A team of researchers from Hong Kong and the UK has introduced a new method for converting images into digital representations—also known as tokens—using a hierarchical structure designed to capture essential visual information more compactly and accurately.
Unlike conventional approaches that distribute image information evenly across all tokens, this method arranges tokens hierarchically. The earliest tokens encode high-level visual features, such as broad shapes and structural elements, while subsequent tokens add increasingly fine-grained details until the full image is represented.

This strategy draws on the core idea behind principal component analysis, a statistical technique in which data is broken down into components that explain variance in descending order. The researchers applied a similar principle to image tokenization, resulting in a representation that is both compact and interpretable.

One key innovation is the separation of semantic content from low-level image details. In previous methods, these types of information were often entangled, making it difficult to interpret the learned representations. The new method addresses this by using a diffusion-based decoder that reconstructs the image gradually, starting from coarse shapes and progressing to fine textures. This allows the tokens to focus on semantically meaningful information while treating detailed textures separately.
Approach improves reconstruction quality
According to the researchers, this hierarchical method improves image reconstruction quality—the similarity between the original image and its tokenized version—by nearly 10 percent compared to previous state-of-the-art techniques.
It also achieves comparable results using significantly fewer tokens. In downstream tasks like image classification, the method outperformed earlier approaches that rely on conventional tokenization.

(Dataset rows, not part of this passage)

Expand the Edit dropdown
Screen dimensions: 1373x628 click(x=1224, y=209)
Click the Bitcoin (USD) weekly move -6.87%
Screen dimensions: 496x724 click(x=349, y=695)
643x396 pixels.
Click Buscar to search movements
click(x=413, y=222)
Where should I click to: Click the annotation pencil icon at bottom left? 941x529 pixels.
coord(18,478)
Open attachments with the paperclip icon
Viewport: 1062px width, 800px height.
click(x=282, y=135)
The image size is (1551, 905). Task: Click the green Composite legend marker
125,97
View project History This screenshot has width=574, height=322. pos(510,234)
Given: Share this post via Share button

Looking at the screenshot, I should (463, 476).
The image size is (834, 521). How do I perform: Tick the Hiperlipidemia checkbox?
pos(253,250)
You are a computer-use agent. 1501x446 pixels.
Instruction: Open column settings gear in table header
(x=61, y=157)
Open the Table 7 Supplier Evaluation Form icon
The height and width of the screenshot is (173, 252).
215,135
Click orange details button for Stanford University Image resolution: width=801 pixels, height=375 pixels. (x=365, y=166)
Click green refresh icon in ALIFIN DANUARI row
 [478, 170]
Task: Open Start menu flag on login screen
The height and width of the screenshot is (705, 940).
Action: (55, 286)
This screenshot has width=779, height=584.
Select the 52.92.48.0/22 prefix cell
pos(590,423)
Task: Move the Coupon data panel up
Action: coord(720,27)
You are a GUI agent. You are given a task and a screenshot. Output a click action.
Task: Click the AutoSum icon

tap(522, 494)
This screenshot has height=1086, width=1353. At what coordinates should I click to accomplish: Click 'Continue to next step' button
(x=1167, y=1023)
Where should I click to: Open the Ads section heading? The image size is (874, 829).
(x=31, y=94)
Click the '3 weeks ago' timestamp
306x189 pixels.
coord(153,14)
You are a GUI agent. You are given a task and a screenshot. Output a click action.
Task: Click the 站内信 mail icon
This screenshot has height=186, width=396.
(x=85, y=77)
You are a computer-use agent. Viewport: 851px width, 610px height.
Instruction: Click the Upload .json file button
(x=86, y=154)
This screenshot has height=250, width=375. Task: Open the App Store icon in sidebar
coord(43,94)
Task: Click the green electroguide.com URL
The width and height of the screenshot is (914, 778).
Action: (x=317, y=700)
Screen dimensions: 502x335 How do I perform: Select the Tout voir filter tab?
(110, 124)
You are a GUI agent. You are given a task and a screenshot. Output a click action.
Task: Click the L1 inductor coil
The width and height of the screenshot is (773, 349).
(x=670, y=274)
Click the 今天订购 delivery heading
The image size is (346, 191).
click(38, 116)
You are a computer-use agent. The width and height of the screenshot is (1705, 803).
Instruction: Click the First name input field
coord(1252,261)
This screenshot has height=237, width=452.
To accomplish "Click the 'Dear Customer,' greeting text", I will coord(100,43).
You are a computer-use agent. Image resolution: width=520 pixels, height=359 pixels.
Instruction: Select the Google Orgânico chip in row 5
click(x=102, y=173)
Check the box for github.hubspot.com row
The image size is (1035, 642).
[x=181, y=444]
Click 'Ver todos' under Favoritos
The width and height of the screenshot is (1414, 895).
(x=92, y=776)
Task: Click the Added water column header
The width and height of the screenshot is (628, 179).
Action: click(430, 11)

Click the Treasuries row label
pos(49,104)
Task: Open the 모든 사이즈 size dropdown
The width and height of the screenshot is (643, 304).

The researchers note that the hierarchical structure mirrors how the human brain processes visual input—from coarse outlines to increasingly detailed features. According to the study, this alignment with perceptual mechanisms may open new directions for developing AI systems for image analysis and generation that are more in tune with human visual cognition.
Improving interpretability and efficiency in AI systems
The new method could help make AI systems easier to understand. By separating semantic content from visual detail, the learned representations become more interpretable, which may make it simpler to explain how the system arrives at its decisions. At the same time, the compact structure allows for faster processing and reduced storage requirements.
The researchers call the approach an important step towards image processing that is more closely aligned with human perception, but they also see room for improvement. Future work will focus on refining the technique and applying it to a wider range of tasks.
Tokenization remains a core component in both image and language models. New strategies for digitally encoding text segments are also emerging, and some researchers believe these could lead to more advanced language models in the future.